Neuromorphic Valence and Arousal Estimation
Lorenzo Berlincioni, Luca Cultrera, Federico Becattini, Alberto Del, Bimbo

TL;DR
This paper introduces a novel approach using neuromorphic data from event cameras to estimate emotional states from faces, demonstrating that models trained on simulated data can perform well on real data for valence and arousal prediction.
Contribution
It presents a new method of using neuromorphic data and simulation for emotion recognition, achieving state-of-the-art results without additional real-data training.
Findings
Models trained on simulated neuromorphic data perform well on real data.
Neuromorphic approaches can match or surpass traditional methods in emotion estimation.

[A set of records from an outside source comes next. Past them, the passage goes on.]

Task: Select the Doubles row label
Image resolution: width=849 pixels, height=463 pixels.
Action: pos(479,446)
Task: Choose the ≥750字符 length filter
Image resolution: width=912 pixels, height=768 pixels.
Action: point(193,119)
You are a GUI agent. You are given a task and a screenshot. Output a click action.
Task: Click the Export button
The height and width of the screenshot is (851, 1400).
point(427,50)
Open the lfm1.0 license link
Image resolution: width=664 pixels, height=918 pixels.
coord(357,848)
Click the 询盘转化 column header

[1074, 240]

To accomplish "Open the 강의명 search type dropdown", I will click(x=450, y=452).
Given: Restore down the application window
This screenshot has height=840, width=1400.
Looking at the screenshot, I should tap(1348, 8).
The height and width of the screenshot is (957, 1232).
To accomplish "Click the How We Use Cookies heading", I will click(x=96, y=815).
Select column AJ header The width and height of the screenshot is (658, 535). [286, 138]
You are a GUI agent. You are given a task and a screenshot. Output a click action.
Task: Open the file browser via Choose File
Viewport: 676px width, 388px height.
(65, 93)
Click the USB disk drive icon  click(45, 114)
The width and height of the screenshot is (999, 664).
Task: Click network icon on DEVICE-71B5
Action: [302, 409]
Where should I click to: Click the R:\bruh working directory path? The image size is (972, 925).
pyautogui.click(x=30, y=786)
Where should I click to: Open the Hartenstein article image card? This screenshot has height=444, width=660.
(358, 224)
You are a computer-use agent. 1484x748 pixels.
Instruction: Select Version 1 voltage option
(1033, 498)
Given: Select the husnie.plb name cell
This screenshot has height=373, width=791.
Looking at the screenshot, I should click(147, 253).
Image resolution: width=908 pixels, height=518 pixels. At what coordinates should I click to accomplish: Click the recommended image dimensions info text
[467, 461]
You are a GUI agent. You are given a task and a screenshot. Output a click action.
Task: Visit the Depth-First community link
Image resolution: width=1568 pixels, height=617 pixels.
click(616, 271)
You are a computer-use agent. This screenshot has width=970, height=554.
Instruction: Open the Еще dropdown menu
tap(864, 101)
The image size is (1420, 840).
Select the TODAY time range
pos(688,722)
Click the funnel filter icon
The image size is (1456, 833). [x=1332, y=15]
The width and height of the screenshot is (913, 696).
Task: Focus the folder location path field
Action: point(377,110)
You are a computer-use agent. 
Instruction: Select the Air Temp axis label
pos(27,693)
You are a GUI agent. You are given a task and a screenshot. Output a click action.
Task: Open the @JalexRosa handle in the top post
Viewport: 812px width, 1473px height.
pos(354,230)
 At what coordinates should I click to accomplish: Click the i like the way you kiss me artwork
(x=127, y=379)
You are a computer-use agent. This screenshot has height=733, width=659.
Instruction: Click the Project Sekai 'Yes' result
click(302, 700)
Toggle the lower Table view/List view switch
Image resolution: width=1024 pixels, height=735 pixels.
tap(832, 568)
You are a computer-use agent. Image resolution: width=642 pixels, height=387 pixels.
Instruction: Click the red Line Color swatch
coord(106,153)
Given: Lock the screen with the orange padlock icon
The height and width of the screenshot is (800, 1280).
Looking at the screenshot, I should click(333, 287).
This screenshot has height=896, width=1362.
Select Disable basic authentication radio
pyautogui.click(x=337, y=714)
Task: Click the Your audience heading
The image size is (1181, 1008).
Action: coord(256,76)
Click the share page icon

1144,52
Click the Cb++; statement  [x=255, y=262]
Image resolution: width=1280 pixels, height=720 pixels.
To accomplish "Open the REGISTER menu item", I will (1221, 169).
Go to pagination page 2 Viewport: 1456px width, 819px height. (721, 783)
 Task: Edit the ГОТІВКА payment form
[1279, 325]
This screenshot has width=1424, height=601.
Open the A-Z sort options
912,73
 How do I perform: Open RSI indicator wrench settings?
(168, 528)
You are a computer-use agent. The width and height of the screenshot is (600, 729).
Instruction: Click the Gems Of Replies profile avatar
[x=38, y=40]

Multiple models, both frame-based and video-based, are proposed and evaluated.
Abstract
Recognizing faces and their underlying emotions is an important aspect of biometrics. In fact, estimating emotional states from faces has been tackled from several angles in the literature. In this paper, we follow the novel route of using neuromorphic data to predict valence and arousal values from faces. Due to the difficulty of gathering event-based annotated videos, we leverage an event camera simulator to create the neuromorphic counterpart of an existing RGB dataset. We demonstrate that not only training models on simulated data can still yield state-of-the-art results in valence-arousal estimation, but also that our trained models can be directly applied to real data without further training to address the downstream task of emotion recognition. In the paper we propose several alternative models to solve the task, both frame-based and video-based.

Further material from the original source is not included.